Шрифт:
Интервал:
Закладка:
Надпись "Jussu regis" и подпись "Джеффрис" были признаны подлинными. Для того, кто изучал патологический характер королевских прихотей, именовавшихся "соизволением его или ее величества", это "Jussu regis" не представляет ничего удивительного. Почему Иаков II, которому, казалось бы, следовало скрывать подобные деяния, запечатлел их в документах, рискуя даже повредить успеху предприятия? Ведь это цинизм. Высокомерное презрение ко всему на свете. Ах, вы думаете, что только непотребные женщины, бывают бесстыдны? Государственная политика тоже не отличается стыдливостью. Et se cupit ante videri[95]. Совершить преступление и хвастаться им — к этому сводится вся история. Король делает себе татуировку, точно каторжник. Надо бы спастись от жандарма и от суда истории, но в то же время жаль расстаться с такой интересной приметой: ведь хочется, чтоб тебя знали и запомнили. Взгляните на мою руку, обратите внимание на этот рисунок с изображением храма любви и пылающего сердца, пронзенного стрелой, — это я, Ласнер. "Jussu regis" — это я, Иаков Второй. Совершить злодеяние — и приложить к нему свою печать. Проявить бесстыдство, сознательно выдать самого себя, выставить напоказ свое преступление — в этом и заключается наглая похвальба злодея. Христина велит схватить Мональдески, вырвать у него признание, умертвить его и при этом говорит: "Я — королева Швеции и пользуюсь гостеприимством короля Франции". Не все тираны поступают одинаково: одни прячутся, как Тиберий, другие тщеславно хвастаются, как Филипп II. Одни ближе к скорпиону, другие — к леопарду. Иаков II принадлежал ко второй разновидности. Лицо у него, как известно, в противоположность Филиппу II, было открытое и веселое. Филипп II был мрачен, Иаков II — жизнерадостен. Это не мешало ему быть жестоким. Иаков II был тигр добродушный, но, подобно Филиппу, спокойно относился к своим преступлениям. Он был извергом "милостью божией". Потому-то ему ничего не приходилось скрывать и затушевывать: его убийства находили себе оправдание в его "божественном праве". Он тоже готов был оставить после себя Симанкасские архивы, в которых хранились бы пергаменты с подробным перечнем всех его злодеяний, перенумерованные, разложенные по отделам, снабженные ярлыками, в полном порядке, каждый на своей полке, словно яды в лаборатории аптекаря. Подписываться под своими преступлениями — жест, достойный короля.

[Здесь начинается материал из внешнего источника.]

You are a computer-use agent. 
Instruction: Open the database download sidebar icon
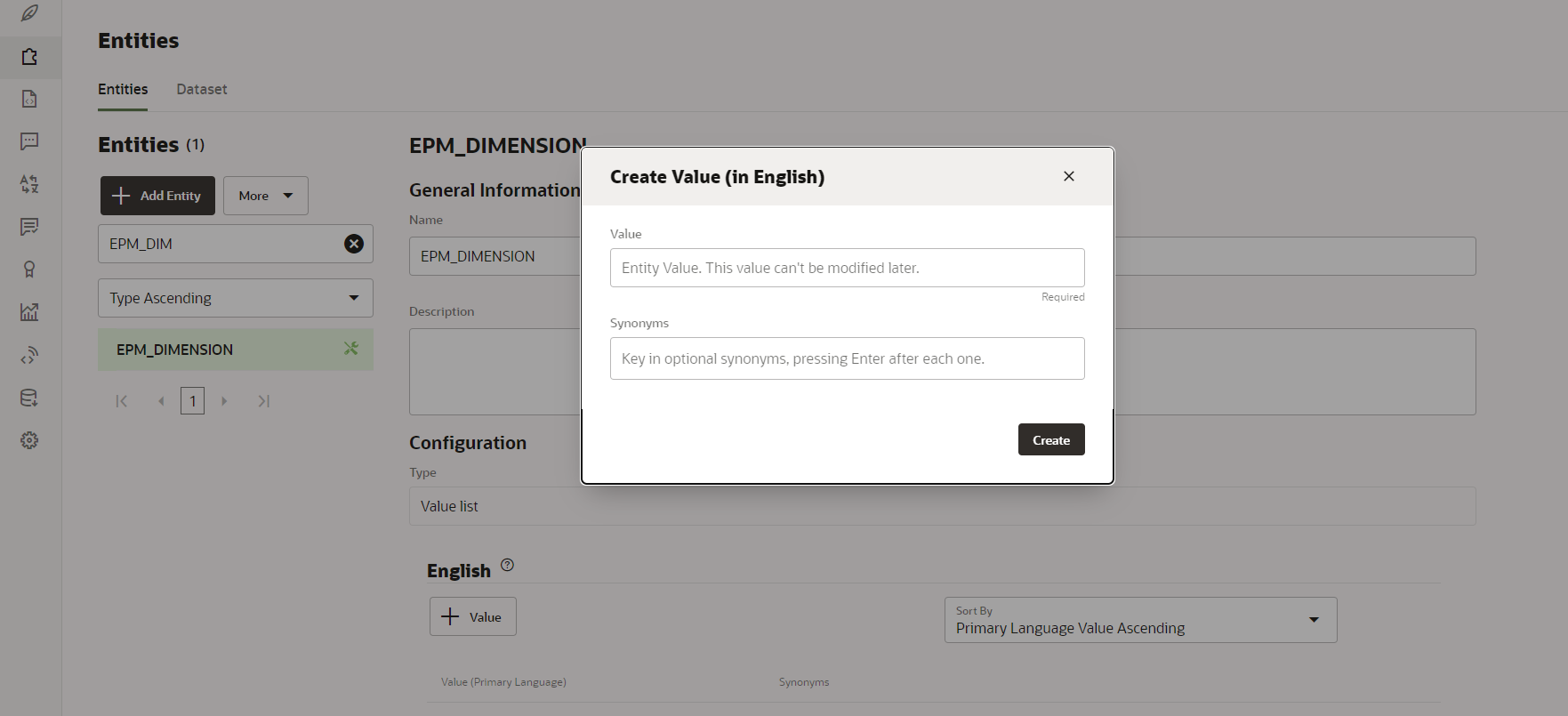[x=29, y=398]
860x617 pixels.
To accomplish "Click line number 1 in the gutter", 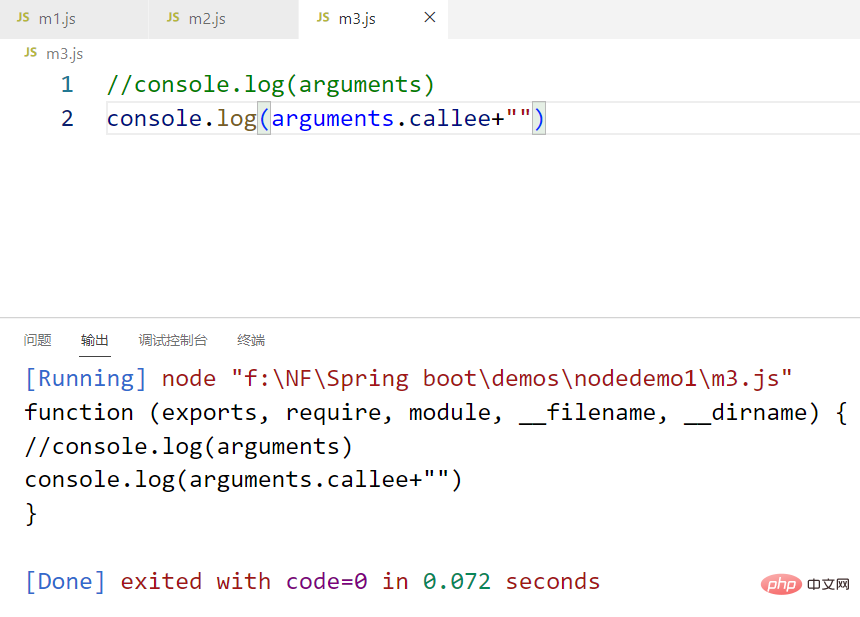I will coord(67,85).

Всякое совершенное деяние — вексель, выданный на великого неизвестного предъявителя. По векселю со зловещей передаточной надписью "jussu regis" наступил срок платежа.
Королева Анна, умевшая, в отличие от большинства женщин, прекрасно хранить тайну, предложила лорд-канцлеру представить ей по этому важному делу тайный доклад, так называемый "доклад королевскому уху". Такого рода доклады были в большом ходу во всех монархических странах. В Вене был даже особый "советник уха", в звании советника двора. Эта почетная должность, учрежденная во времена Каролингов, соответствовала auricularius[96]старинных палатинских хартий — лицу, близкому к императору и имевшему право нашептывать ему на ухо.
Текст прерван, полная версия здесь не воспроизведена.